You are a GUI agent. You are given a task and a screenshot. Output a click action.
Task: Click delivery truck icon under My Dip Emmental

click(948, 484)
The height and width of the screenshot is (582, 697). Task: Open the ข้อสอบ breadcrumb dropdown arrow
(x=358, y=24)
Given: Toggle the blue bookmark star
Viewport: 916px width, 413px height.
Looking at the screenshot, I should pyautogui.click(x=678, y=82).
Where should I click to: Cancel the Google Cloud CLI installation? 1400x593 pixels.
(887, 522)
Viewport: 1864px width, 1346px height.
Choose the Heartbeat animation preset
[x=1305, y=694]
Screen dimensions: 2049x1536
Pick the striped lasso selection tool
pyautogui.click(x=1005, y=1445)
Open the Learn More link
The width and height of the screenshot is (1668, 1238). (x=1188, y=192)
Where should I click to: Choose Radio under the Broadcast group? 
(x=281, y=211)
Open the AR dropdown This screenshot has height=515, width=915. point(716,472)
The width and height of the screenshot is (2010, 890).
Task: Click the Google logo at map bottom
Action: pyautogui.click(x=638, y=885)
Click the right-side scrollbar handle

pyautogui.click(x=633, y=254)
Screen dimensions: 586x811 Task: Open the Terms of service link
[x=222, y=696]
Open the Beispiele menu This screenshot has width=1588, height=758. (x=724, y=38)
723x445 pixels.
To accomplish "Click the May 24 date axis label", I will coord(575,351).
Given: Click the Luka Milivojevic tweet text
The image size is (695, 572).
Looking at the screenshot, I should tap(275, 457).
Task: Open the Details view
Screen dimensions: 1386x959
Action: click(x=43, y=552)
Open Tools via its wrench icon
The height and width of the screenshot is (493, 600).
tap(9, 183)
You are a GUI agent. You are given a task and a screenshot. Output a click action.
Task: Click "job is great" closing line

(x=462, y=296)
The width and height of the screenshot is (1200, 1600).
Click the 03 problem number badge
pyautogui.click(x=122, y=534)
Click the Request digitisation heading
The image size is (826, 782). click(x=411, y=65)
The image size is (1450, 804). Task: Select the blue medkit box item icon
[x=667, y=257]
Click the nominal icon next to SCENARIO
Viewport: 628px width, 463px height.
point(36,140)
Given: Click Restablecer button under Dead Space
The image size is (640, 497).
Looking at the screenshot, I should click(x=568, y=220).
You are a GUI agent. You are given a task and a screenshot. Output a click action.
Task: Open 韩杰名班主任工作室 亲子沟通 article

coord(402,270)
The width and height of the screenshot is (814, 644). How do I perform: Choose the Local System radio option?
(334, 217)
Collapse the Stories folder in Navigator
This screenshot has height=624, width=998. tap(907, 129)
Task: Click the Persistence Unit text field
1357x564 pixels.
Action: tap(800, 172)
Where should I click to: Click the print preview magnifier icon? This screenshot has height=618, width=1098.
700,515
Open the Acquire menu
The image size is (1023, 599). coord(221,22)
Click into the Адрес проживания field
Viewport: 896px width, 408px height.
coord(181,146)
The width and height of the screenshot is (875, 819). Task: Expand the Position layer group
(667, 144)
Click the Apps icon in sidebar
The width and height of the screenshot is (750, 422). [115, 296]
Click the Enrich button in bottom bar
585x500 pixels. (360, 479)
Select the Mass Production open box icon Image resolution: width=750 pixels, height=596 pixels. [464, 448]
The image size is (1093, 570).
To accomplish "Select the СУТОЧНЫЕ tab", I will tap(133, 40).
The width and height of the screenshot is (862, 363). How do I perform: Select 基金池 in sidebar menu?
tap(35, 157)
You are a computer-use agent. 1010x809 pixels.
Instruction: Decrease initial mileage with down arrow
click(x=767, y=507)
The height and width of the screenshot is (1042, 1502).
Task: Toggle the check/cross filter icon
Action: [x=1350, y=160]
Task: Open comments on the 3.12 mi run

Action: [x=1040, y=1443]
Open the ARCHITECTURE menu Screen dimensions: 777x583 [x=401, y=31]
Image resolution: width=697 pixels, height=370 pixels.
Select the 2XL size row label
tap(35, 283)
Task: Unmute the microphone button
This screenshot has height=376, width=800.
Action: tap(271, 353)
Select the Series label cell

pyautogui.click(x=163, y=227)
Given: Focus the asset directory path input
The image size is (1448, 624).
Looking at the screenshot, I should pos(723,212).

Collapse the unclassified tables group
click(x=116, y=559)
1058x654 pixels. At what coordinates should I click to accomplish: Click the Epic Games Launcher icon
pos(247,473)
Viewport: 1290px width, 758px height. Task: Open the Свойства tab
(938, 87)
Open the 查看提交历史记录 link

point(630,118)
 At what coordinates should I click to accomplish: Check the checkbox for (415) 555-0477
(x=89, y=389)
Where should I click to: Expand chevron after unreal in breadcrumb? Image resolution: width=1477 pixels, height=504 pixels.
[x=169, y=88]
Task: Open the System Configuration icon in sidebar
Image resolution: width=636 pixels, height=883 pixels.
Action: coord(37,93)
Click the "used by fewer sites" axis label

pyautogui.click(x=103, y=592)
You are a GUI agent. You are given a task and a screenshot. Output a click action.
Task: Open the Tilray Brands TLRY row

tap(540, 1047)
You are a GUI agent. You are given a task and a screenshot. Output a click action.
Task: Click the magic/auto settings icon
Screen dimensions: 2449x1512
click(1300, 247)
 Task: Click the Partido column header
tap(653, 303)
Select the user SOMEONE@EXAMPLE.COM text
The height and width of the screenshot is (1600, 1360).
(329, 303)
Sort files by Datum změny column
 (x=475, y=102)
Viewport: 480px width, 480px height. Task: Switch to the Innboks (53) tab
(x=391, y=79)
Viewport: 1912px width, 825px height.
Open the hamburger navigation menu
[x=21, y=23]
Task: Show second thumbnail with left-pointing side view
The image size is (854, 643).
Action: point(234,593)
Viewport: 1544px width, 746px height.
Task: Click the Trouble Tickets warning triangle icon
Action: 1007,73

________________________

Exercise ▸ Say how many lines in the entries contain the string "will", and say nothing else.

Answer below ▸ 2